● WORK TO BE COMPLETED: Starting at the beginning of the records and ending at the line that contains "marker-box is located", write those lines out again with "particular" replaced by "specific" and nothing else changed. Leave the pictures out of your answer.

● DATA FOR ANALYSIS:

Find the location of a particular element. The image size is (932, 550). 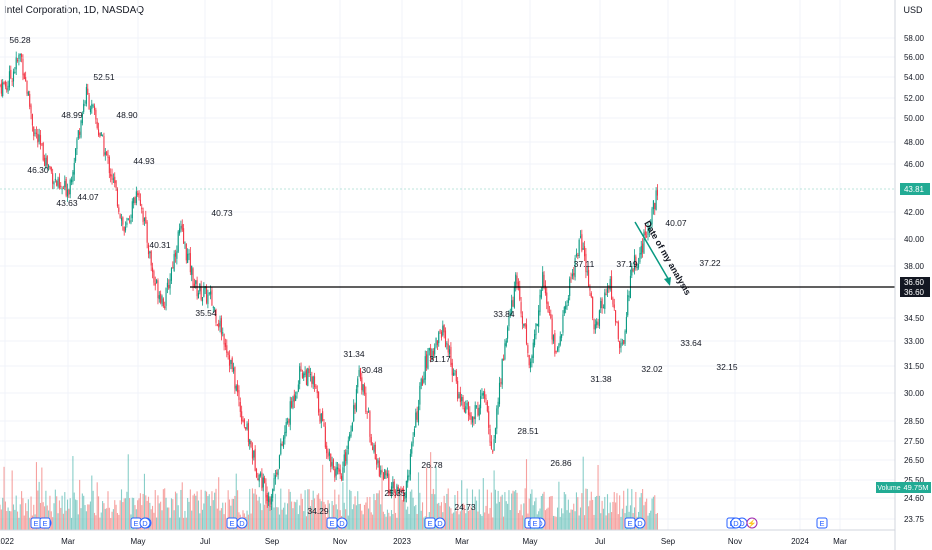

marker-box is located at coordinates (535, 523).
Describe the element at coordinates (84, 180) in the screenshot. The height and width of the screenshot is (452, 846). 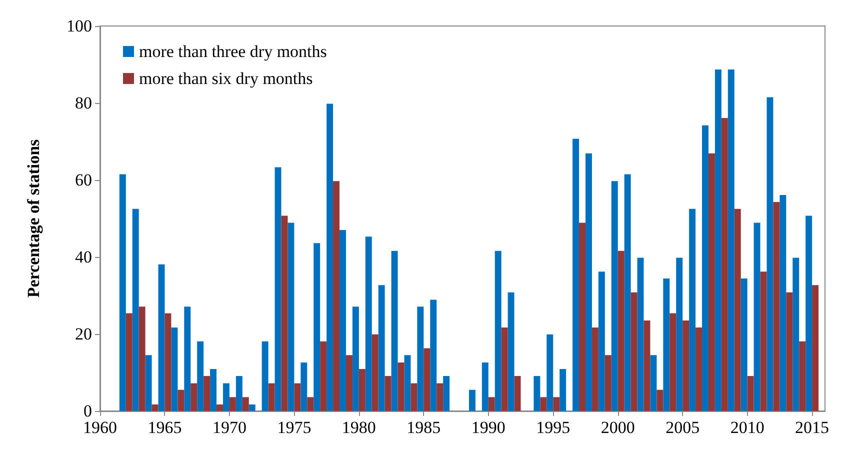
I see `y-tick-label: 60` at that location.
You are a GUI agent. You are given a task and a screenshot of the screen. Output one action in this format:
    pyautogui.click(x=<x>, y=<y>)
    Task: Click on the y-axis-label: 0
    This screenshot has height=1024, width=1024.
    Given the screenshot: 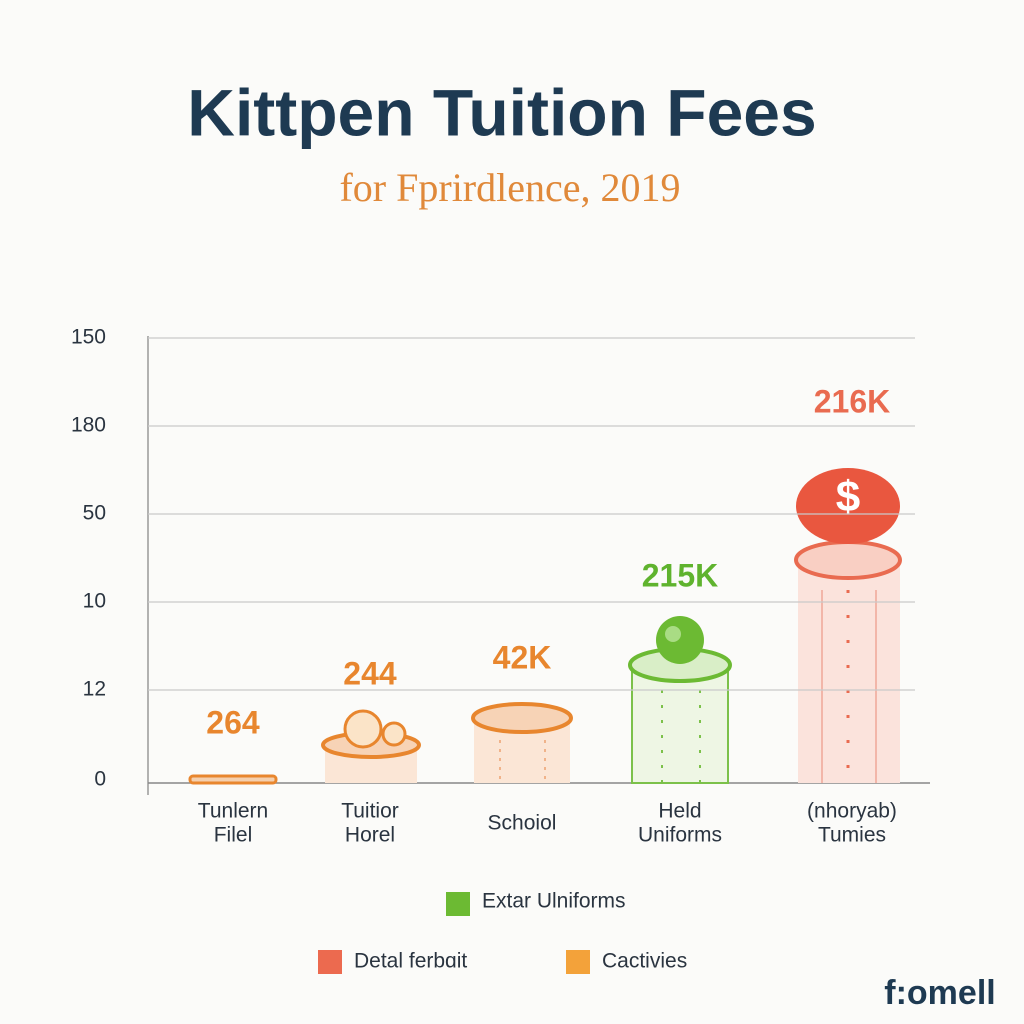 What is the action you would take?
    pyautogui.click(x=100, y=780)
    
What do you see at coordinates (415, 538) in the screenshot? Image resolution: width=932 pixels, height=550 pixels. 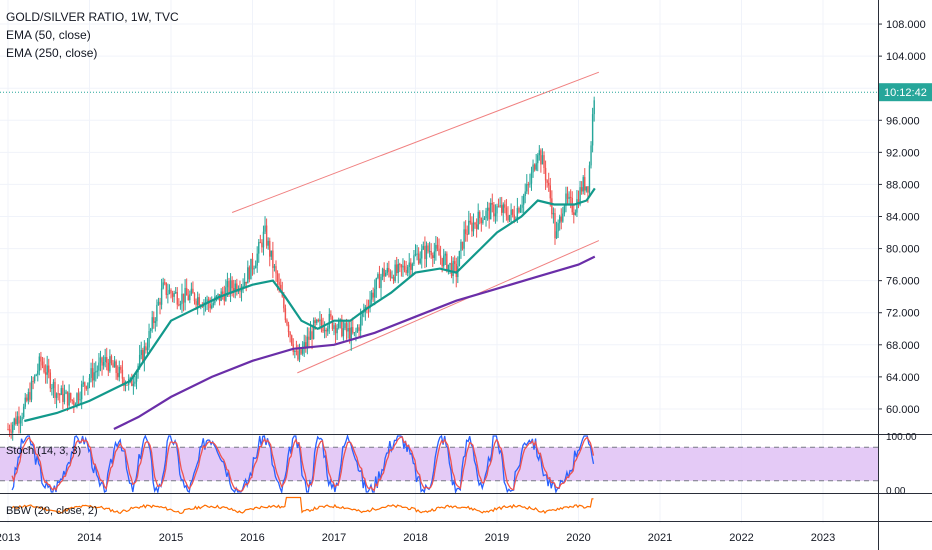 I see `time-tick-label: 2018` at bounding box center [415, 538].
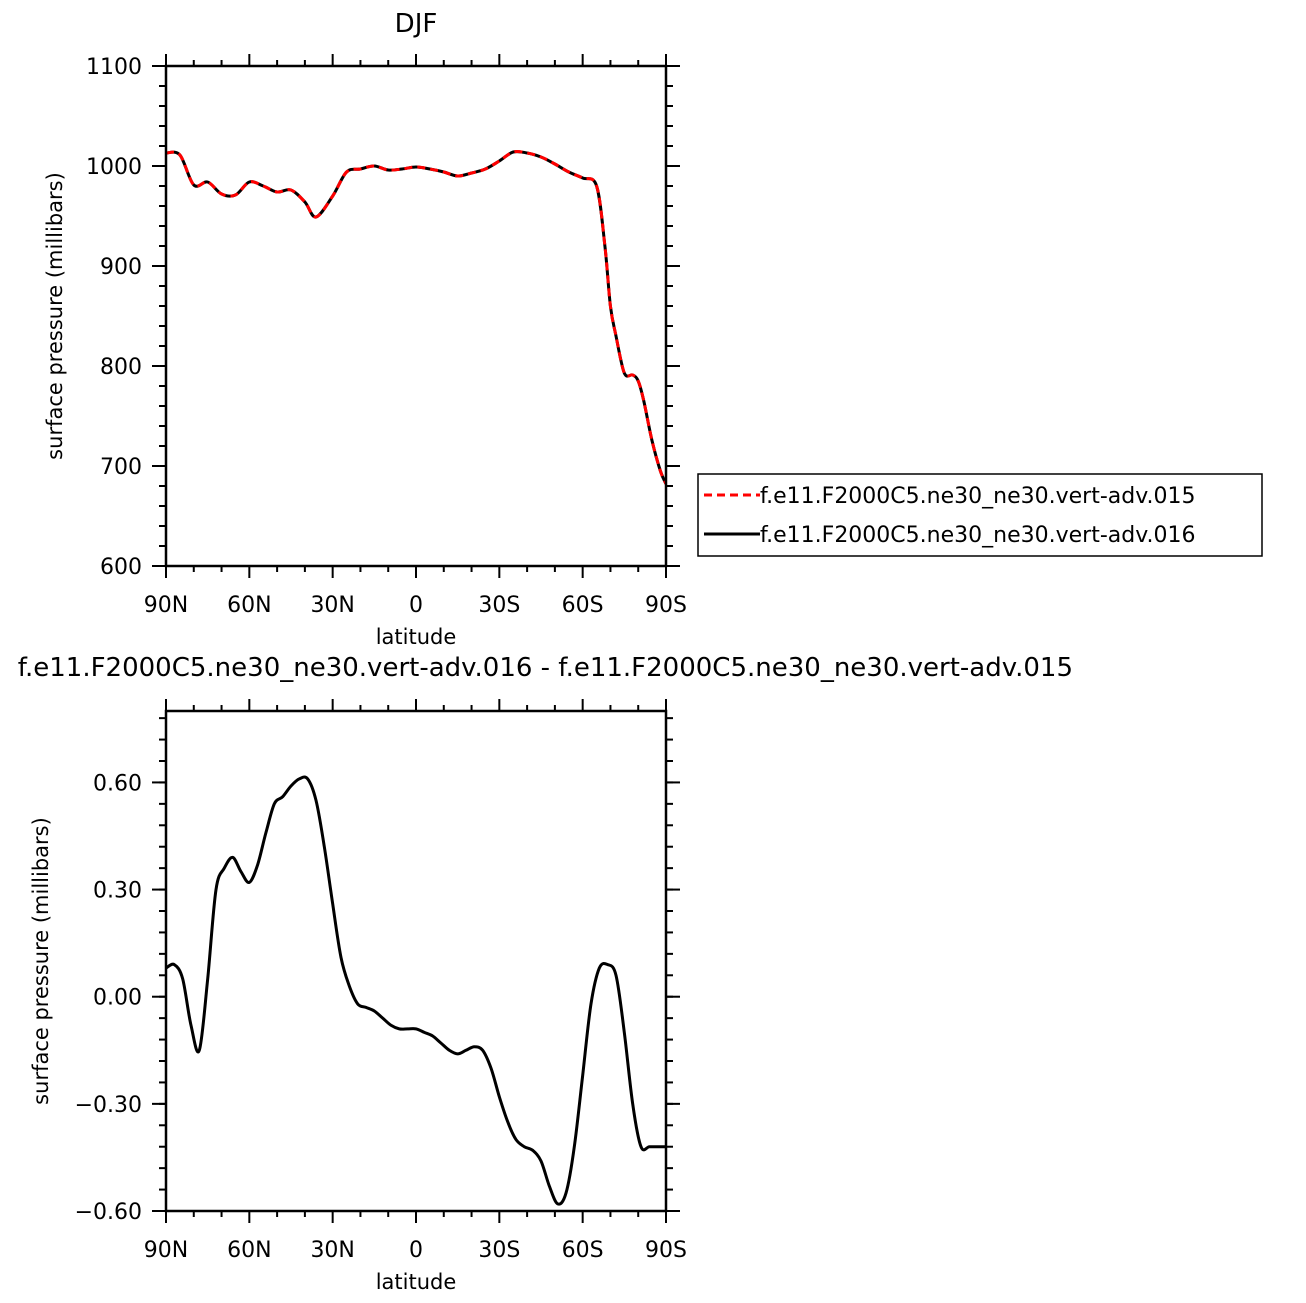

● WRITTEN ANSWER:
Find the location of a specific element. The image size is (932, 550). 

marker-box is located at coordinates (535, 523).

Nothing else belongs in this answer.